■ **TASK TO CARRY OUT**: Find all the lines in the material below with the word "target", and copy them.

■ **ENTRIES SUPPLIED**:
■ ■ ■
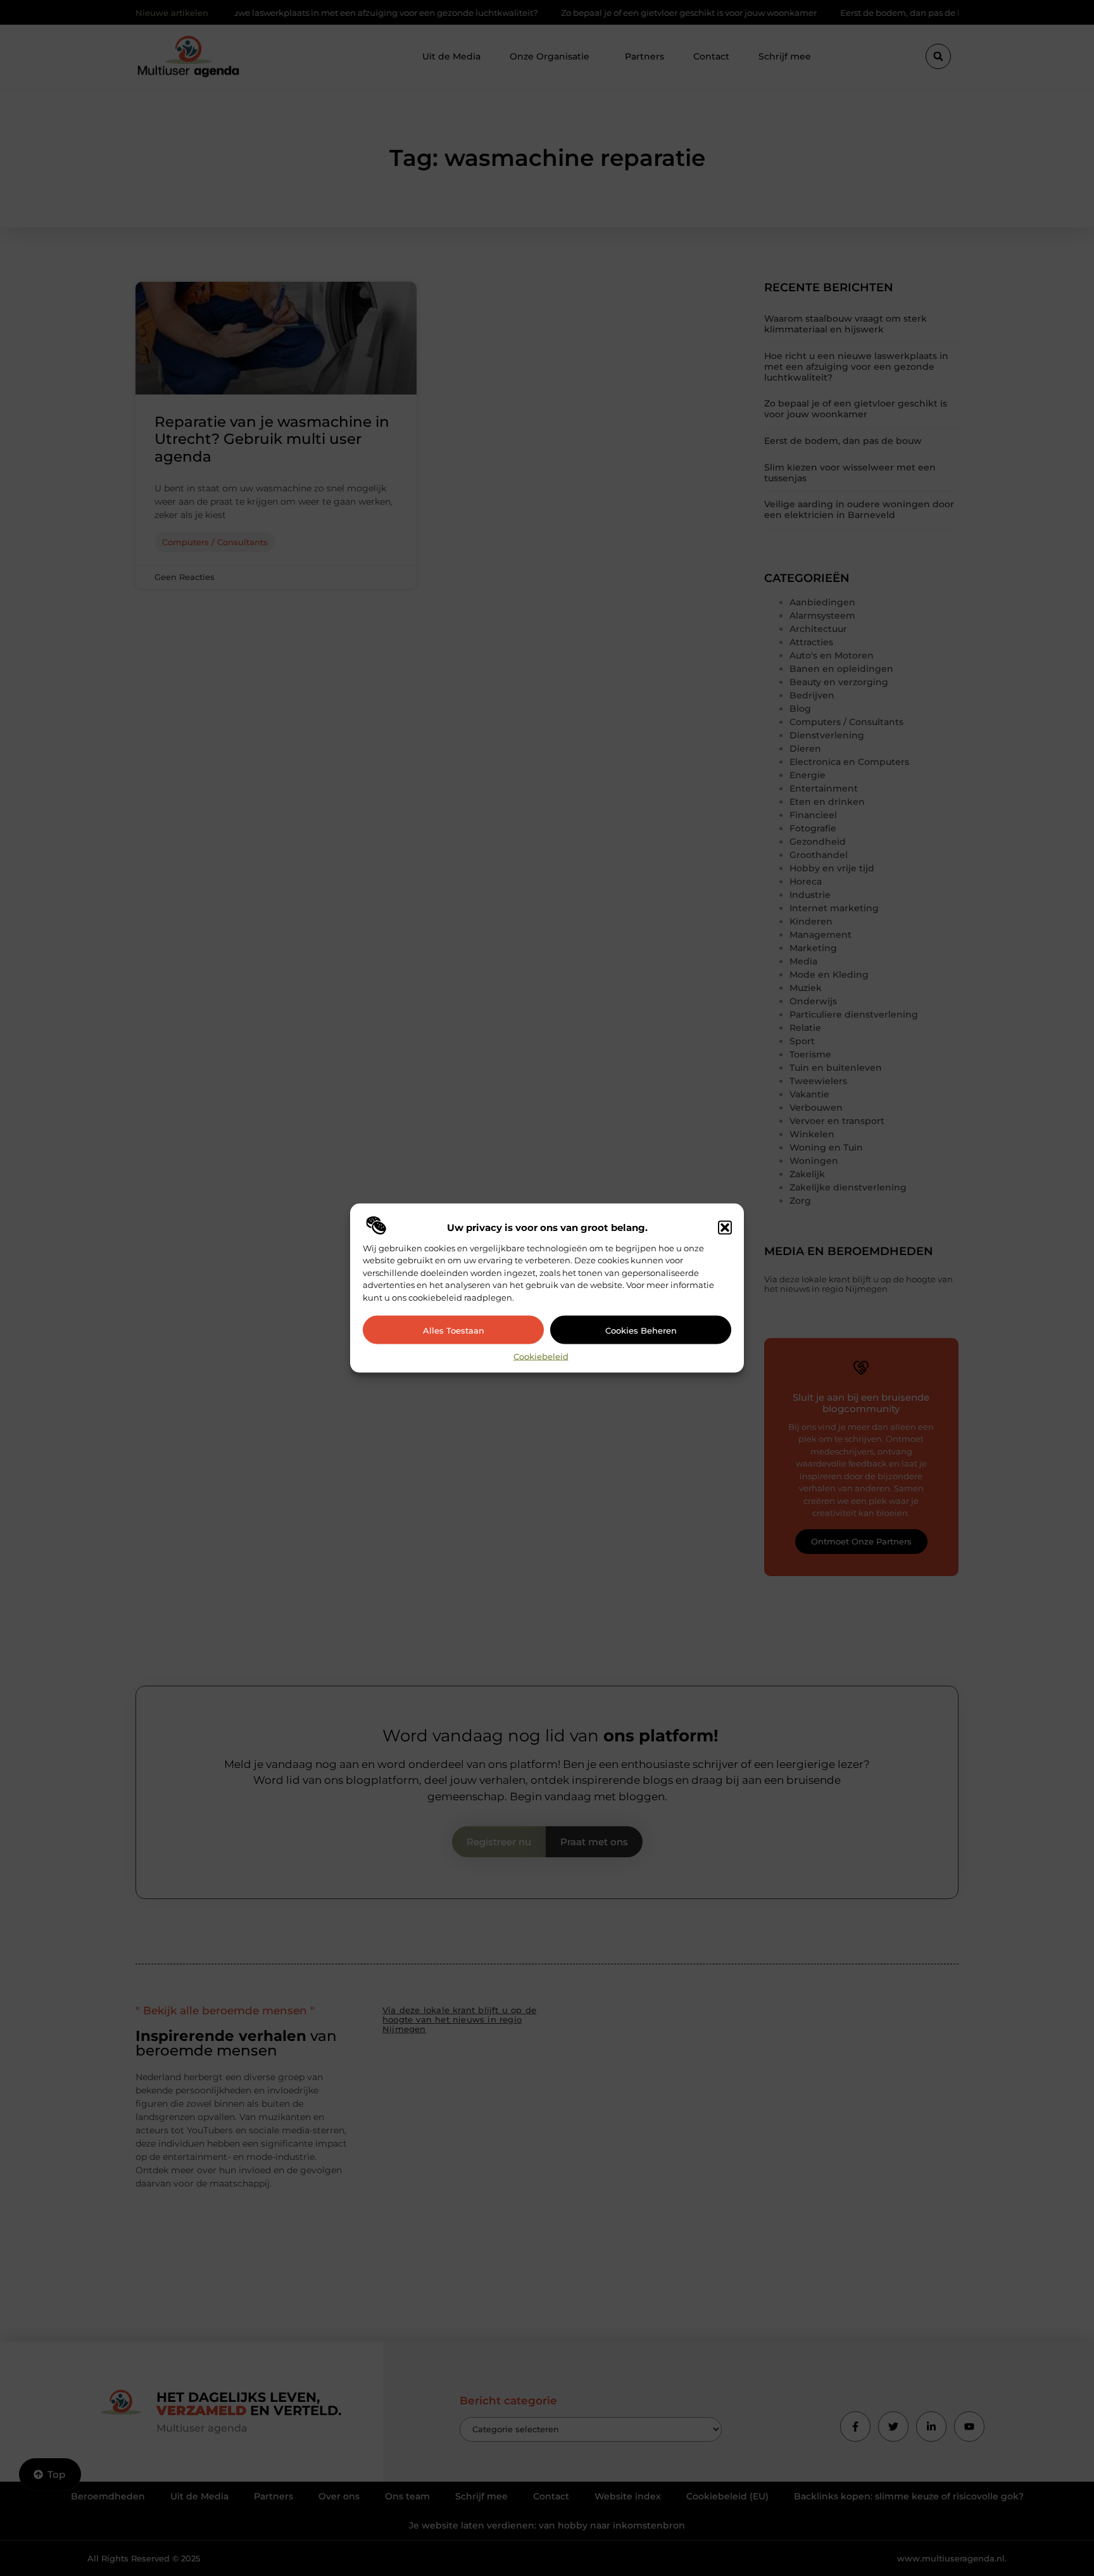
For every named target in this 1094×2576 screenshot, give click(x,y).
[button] (725, 1227)
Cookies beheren (641, 1330)
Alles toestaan (453, 1330)
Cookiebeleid (541, 1356)
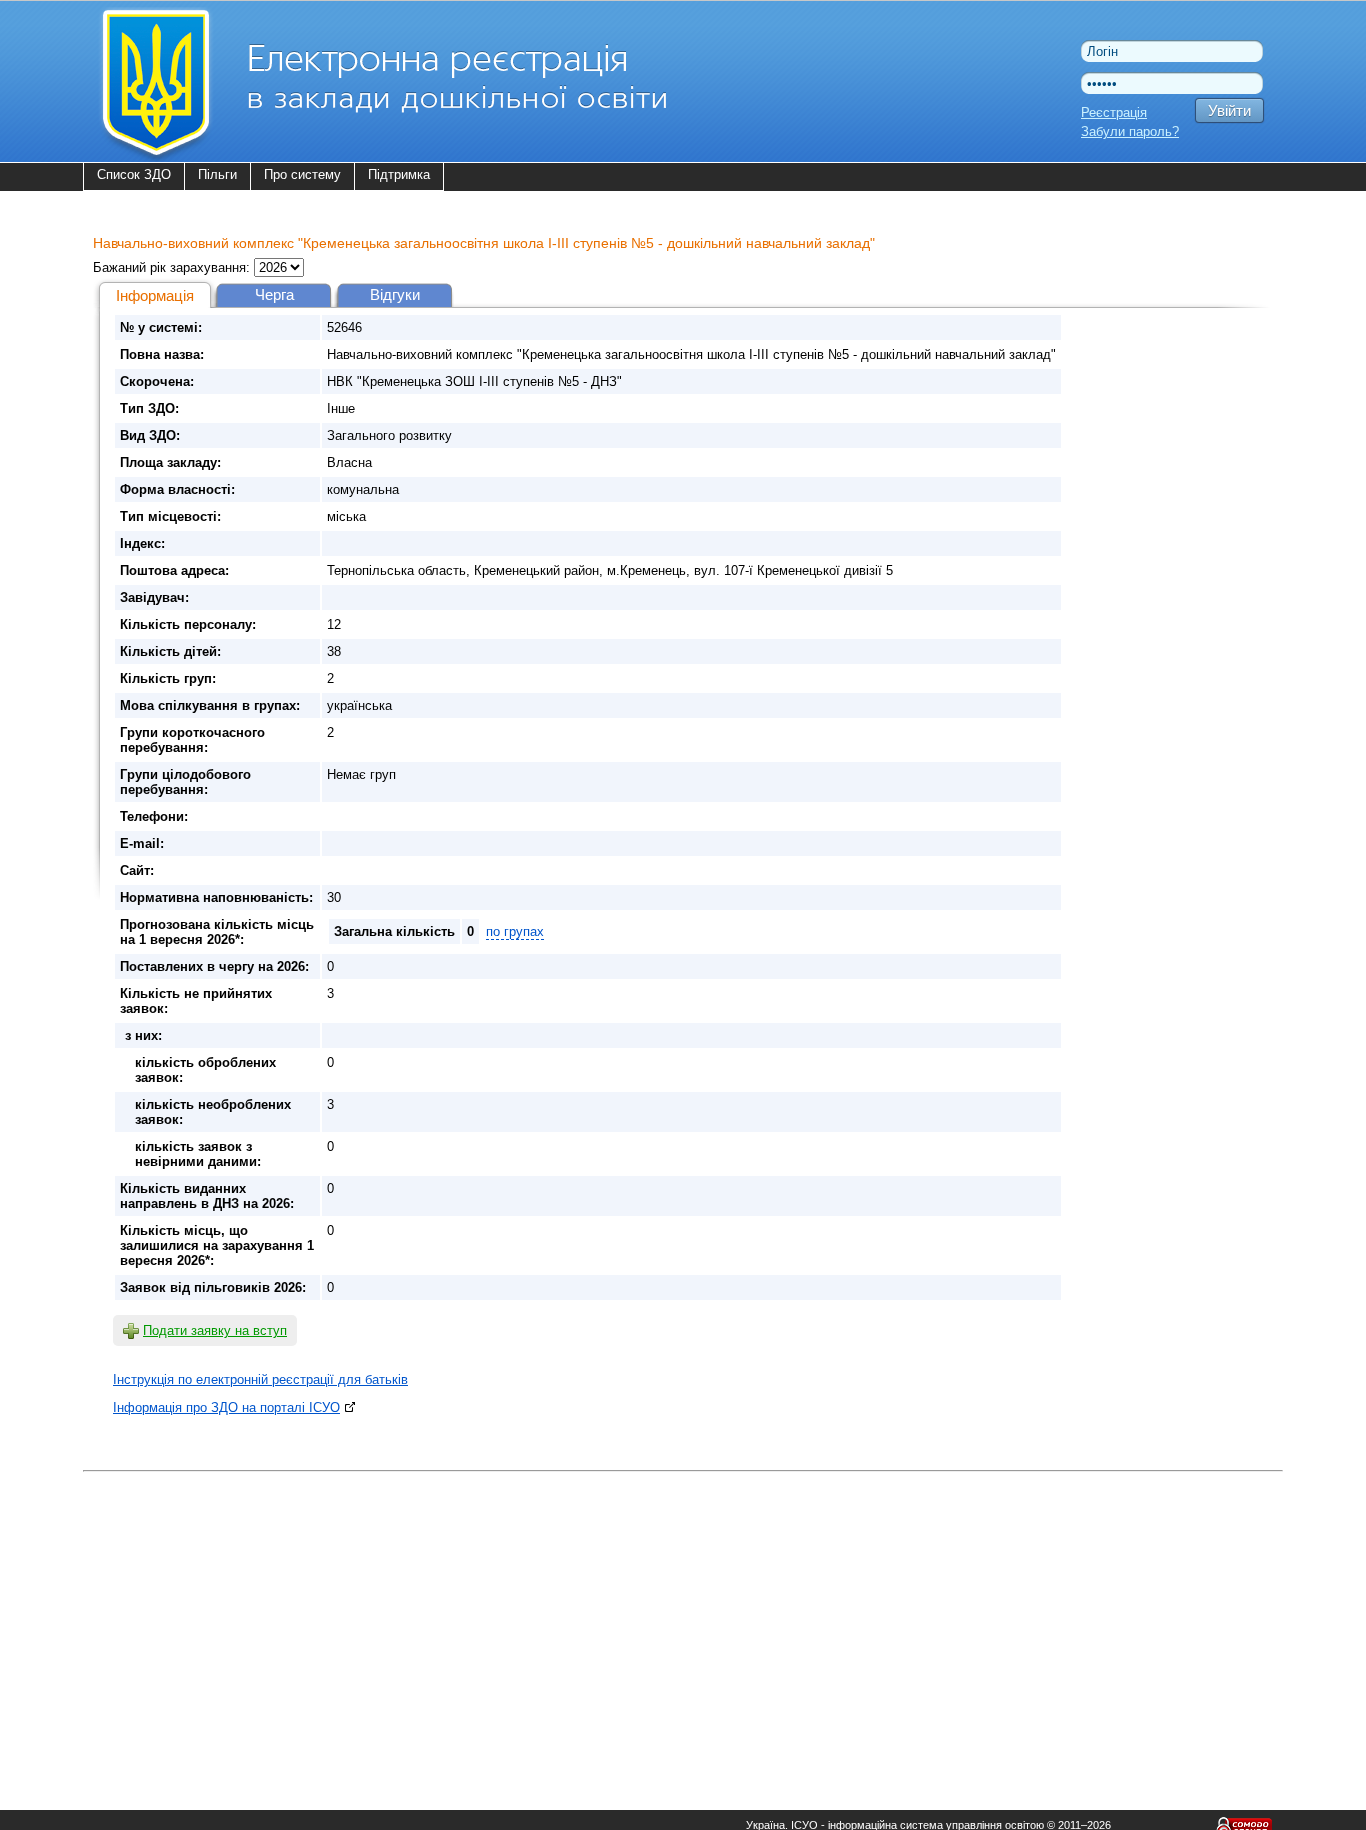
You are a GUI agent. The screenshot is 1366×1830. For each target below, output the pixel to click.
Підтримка (399, 174)
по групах (515, 931)
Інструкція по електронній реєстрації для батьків (260, 1379)
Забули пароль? (1130, 131)
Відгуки (395, 294)
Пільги (217, 174)
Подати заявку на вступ (215, 1330)
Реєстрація (1114, 112)
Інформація (155, 295)
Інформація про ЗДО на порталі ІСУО (226, 1407)
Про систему (302, 174)
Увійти (1229, 110)
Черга (274, 294)
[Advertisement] (683, 1618)
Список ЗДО (134, 174)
■ ■ ■
■ **YOUR SOLUTION**:
For every named target in this 1094×2576 screenshot, give click(x,y).
You are a GUI agent. The screenshot is 1366×1830. For each target below, output the pixel to click.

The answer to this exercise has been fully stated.